Help with the Tight Binding model

VortexLattice · Apr 30, 2013

Hi everyone, I'm trying to fit the Tight Binding molecule for a more complicated system, so I'm first trying to understand it for a simpler one, graphene. I've read several guides but they're all confusing me.

Right now, I'm trying to understand the graphene example on this site. My biggest confusion seems to be about how since graphene is a honeycomb lattice, it has two sublattices, or, two atoms per unit cell (as does my more complicated system, so I need to understand this well).

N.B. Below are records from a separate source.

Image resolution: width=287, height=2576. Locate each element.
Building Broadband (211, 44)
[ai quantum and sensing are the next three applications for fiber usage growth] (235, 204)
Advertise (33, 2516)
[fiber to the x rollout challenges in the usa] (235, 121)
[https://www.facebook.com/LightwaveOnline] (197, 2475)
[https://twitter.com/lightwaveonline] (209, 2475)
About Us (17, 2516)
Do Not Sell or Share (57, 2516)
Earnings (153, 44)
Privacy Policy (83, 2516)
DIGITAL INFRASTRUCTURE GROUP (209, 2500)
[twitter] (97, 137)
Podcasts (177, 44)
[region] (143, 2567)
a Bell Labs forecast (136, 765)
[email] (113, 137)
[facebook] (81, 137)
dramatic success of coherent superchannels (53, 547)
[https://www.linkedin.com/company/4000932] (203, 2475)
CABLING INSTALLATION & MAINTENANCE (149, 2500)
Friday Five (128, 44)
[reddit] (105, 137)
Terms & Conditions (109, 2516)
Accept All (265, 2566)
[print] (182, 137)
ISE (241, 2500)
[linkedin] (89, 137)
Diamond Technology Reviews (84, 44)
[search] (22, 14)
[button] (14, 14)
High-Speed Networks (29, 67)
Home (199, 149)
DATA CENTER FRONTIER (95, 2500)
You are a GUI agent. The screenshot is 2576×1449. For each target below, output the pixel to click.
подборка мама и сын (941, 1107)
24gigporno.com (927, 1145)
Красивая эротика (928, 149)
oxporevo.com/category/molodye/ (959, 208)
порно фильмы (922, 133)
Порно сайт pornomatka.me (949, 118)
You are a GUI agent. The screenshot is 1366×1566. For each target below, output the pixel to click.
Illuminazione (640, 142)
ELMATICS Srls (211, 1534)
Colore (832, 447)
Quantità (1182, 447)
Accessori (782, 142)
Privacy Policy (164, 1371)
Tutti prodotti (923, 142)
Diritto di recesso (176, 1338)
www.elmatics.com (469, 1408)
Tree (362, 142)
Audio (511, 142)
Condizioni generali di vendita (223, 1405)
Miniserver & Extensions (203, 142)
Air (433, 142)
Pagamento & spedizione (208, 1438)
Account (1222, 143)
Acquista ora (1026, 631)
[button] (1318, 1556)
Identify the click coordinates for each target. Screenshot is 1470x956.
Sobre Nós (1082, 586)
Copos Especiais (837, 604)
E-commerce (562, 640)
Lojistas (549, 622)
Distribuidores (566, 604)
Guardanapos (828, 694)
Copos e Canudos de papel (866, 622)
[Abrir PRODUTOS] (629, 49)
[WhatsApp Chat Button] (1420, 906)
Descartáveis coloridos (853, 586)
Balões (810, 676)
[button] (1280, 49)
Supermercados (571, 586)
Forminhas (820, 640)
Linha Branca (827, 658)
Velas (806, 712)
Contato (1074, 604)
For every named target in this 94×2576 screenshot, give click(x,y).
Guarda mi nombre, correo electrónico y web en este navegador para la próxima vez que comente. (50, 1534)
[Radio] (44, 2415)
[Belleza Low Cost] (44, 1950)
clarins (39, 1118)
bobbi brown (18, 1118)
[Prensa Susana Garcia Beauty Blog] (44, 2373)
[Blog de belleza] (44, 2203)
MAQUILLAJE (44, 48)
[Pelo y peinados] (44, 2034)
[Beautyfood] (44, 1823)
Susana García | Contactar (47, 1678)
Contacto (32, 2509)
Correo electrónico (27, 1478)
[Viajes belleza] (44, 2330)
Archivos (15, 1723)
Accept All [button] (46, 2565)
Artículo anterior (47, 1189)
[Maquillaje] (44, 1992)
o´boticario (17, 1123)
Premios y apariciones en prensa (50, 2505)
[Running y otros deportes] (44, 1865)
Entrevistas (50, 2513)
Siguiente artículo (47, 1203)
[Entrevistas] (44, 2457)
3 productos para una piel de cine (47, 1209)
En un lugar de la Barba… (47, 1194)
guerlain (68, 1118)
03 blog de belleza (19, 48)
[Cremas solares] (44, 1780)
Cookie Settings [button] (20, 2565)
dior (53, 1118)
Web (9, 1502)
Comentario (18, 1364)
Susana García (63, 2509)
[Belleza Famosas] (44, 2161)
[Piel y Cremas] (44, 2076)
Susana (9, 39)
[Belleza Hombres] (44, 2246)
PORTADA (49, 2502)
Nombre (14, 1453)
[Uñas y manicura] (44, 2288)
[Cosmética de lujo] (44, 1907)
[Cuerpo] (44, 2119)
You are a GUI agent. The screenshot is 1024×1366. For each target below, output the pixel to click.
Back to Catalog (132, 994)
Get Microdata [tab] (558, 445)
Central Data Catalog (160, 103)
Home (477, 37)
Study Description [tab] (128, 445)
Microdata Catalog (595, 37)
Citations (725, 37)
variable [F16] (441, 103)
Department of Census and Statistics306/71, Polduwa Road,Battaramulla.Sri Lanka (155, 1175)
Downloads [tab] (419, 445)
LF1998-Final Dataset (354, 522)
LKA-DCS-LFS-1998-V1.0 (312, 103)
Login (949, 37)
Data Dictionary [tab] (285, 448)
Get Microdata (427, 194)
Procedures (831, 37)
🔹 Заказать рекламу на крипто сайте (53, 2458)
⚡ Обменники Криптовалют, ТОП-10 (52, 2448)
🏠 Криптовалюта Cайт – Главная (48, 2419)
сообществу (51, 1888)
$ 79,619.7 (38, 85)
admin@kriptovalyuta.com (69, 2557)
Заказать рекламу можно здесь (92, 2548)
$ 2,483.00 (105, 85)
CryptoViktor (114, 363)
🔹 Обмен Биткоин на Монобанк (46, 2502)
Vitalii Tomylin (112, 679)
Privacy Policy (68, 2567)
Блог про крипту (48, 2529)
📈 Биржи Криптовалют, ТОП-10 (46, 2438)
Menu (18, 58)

The guide says that each carbon atom has one ##2p_z## valence orbital, so the ##\phi_{2p_{z1}}## orbital is centered at one of the atoms in the primitive cell and ##\phi_{2p_{z2}}## is centered at the other. The primitive lattice vectors are ##\vec a_1## and ##\vec a_2##.

So, going over every primitive cell in the lattice (though of course we're going to cut it off at nearest neighbors), the total wave function is:

##\psi_{\vec{k}}\left(\vec{r}\right)=\frac{1}{\sqrt{N}}\sum\limits_{h,j}e^{i\left(h\vec{k}\cdot\vec{a}_1 + j\vec{k}\cdot\vec{a}_2\right)} \left( c_1\phi_{\text{2p}_{z1}}\left(\vec{r}-h\vec{a}_1-j\vec{a}_2\right) + c_2 \phi_{\text{2p}_{z2}}\left(\vec{r}-h\vec{a}_1-j\vec{a}_2\right) \right)
##

I don't understand why we do this, though. I understand that this isn't a real Bravais lattice, it's a lattice with a basis, but why does that matter if the atoms are all the same and we're just going to look at a few nearest neighbors?

Anyway, then they do this little trick (using orthogonality of the functions) to get some equations that can be solved:

##\begin{array}{a} \langle\phi_{\text{2p}_{z1}}|\hat{H}|\psi_{k}\rangle = E\langle\phi_{\text{2p}_{z1}}|\psi_{k}\rangle , \\ \langle\phi_{\text{2p}_{z2}}|\hat{H}|\psi_{k}\rangle = E\langle\phi_{\text{2p}_{z2}}|\psi_{k}\rangle . \end{array}##

And here's where my confusion starts. They get this as the result of those two lines (and continue on to get the determinant and such), keeping only on-site and nearest neighbor terms:

##\begin{array}{a} \epsilon c_1 -tc_2\left(1+e^{-i\vec{k}\cdot\vec{a_1}} + e^{-i\vec{k}\cdot\vec{a_2}}\right) = Ec_1 ,\\ \epsilon c_2 -tc_1\left(1+e^{i\vec{k}\cdot\vec{a_1}} + e^{i\vec{k}\cdot\vec{a_2}}\right) = Ec_2. \end{array}##

(where ##\epsilon = \langle\phi_{\text{2p}_{z1}}\left(\vec{r}\right)|\hat{H}|\phi_{\text{2p}_{z1}}\left(\vec{r}\right)\rangle## and ##t = - \langle\phi_{\text{2p}_{z1}}\left(\vec{r}\right)|\hat{H}|\phi_{\text{2p}_{z1}}\left(\vec{r}-\vec{a}_1\right)\rangle##)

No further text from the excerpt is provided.